### Problem requirements
Whenever the string "folder" turns up in a line of the data below, copy that line.

### Collected data
****************
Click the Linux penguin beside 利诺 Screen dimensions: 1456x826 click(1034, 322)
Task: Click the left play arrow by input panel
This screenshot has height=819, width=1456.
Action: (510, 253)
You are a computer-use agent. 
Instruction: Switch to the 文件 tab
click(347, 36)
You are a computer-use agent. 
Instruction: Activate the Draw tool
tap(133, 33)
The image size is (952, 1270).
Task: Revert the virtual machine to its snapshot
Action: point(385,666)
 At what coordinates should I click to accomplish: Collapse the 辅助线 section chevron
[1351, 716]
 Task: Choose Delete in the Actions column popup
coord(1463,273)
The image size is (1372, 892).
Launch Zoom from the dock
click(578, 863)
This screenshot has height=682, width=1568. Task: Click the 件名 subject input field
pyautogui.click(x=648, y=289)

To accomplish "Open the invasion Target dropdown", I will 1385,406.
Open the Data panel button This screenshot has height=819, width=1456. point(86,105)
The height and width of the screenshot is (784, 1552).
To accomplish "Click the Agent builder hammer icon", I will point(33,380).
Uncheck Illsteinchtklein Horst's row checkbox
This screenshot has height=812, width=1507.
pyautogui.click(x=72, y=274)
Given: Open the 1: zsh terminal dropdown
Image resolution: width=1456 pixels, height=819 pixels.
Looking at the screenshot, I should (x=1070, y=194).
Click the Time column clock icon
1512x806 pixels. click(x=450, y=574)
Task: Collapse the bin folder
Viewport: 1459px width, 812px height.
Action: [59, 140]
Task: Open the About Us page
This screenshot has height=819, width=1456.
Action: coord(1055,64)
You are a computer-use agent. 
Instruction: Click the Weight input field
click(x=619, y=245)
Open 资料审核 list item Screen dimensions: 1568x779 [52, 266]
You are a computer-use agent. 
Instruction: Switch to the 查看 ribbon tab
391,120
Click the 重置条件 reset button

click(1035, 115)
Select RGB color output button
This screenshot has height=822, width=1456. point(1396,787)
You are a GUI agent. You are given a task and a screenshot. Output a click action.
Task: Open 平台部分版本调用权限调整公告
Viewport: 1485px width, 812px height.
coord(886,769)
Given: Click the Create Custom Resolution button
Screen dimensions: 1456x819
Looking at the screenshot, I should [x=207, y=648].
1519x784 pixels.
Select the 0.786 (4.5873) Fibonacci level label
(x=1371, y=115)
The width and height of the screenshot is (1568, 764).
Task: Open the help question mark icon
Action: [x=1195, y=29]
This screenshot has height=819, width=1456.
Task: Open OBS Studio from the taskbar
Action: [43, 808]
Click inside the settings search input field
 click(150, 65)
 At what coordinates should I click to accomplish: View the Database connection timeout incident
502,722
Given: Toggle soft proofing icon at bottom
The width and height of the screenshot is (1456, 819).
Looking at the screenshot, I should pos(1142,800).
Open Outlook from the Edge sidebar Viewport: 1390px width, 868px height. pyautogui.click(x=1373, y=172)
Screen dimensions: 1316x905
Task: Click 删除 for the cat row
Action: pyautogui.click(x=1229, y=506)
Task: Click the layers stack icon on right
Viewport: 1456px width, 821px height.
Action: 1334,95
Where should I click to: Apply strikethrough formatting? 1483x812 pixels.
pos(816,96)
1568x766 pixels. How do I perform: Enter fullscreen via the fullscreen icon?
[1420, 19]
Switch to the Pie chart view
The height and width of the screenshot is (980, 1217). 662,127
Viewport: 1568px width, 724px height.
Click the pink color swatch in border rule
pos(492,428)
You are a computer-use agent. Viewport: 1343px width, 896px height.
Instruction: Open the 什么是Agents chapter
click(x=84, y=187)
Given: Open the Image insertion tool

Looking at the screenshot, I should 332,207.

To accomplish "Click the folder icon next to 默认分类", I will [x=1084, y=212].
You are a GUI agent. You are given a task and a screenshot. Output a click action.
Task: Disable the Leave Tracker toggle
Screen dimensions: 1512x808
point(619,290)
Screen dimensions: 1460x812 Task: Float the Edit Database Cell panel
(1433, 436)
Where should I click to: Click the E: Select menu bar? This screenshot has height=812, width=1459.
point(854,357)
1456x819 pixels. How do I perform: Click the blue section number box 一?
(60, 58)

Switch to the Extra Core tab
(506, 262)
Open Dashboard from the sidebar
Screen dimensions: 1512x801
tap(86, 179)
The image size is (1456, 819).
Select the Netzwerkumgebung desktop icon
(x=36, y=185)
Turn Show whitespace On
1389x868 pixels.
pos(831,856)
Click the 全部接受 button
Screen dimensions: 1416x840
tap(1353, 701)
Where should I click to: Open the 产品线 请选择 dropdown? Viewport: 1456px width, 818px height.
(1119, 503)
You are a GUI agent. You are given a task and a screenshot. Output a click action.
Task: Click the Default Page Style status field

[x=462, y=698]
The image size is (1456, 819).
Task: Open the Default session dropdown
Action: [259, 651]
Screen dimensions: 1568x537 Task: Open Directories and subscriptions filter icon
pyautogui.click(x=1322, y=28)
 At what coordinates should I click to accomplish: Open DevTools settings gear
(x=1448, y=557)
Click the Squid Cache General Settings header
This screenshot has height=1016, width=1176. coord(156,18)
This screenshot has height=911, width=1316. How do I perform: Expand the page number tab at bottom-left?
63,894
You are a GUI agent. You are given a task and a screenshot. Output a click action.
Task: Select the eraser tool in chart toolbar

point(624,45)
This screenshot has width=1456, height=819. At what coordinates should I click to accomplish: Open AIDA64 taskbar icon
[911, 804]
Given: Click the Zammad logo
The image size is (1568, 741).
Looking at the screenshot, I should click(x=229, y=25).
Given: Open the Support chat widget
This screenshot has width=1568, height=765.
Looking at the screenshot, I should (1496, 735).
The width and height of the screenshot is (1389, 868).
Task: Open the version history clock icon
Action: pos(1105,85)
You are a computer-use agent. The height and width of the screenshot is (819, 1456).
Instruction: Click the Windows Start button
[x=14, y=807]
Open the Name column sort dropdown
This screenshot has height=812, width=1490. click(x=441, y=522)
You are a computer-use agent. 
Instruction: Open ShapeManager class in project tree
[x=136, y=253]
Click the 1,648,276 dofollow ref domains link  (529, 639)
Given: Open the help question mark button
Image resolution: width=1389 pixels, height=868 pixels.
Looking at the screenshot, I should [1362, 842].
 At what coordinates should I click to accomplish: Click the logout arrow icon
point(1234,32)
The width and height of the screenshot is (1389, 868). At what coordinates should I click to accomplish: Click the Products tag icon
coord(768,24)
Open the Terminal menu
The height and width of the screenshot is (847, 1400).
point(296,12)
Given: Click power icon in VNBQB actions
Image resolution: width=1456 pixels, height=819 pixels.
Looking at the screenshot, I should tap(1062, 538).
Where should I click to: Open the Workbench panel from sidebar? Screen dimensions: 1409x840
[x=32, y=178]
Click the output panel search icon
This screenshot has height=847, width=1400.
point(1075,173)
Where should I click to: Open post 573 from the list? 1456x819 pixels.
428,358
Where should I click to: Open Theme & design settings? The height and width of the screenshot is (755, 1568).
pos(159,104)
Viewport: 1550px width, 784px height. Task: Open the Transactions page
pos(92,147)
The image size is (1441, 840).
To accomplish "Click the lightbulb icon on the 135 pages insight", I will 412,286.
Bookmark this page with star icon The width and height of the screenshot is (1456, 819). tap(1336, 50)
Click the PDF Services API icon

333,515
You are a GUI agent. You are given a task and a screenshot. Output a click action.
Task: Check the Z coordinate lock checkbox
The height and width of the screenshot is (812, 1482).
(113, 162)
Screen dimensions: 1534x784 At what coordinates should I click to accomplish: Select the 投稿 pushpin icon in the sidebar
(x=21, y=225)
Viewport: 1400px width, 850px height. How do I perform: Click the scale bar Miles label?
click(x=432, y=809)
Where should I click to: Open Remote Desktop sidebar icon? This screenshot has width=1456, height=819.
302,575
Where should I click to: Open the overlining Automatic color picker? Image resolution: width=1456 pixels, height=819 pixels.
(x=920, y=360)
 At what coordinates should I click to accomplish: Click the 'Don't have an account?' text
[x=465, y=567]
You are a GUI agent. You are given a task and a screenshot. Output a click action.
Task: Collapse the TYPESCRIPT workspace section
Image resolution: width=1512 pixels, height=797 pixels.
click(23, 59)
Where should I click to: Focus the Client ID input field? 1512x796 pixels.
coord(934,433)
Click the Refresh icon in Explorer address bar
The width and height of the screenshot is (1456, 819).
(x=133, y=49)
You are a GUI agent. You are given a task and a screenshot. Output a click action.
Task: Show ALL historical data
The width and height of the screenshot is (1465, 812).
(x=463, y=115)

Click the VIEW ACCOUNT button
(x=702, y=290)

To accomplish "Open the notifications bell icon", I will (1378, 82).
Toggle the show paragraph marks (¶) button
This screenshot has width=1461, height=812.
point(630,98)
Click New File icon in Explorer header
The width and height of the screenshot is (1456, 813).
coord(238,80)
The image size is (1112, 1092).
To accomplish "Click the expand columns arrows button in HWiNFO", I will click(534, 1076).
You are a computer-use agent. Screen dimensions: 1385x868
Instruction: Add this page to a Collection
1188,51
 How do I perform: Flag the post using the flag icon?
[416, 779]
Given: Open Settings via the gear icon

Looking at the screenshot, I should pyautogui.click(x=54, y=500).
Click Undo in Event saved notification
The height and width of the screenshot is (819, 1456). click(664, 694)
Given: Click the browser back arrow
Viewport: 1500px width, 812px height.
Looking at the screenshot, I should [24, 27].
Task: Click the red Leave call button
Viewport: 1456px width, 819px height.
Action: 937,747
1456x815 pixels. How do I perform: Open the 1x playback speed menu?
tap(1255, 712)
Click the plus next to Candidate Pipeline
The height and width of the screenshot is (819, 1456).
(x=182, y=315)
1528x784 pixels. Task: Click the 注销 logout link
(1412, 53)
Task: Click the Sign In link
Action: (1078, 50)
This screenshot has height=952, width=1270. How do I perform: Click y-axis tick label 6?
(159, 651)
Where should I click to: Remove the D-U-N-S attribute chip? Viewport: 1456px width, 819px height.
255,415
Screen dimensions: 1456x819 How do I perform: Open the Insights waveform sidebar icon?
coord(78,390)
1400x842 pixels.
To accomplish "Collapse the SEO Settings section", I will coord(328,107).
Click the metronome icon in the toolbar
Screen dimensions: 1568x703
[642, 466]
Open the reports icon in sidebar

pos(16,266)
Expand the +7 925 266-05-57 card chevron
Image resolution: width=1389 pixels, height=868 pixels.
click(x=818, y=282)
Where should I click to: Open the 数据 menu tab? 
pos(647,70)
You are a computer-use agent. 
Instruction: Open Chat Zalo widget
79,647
****************
### Problem solution
Task: Collapse the bin folder
To accomplish "Click the folder icon next to 默认分类", I will [x=1084, y=212].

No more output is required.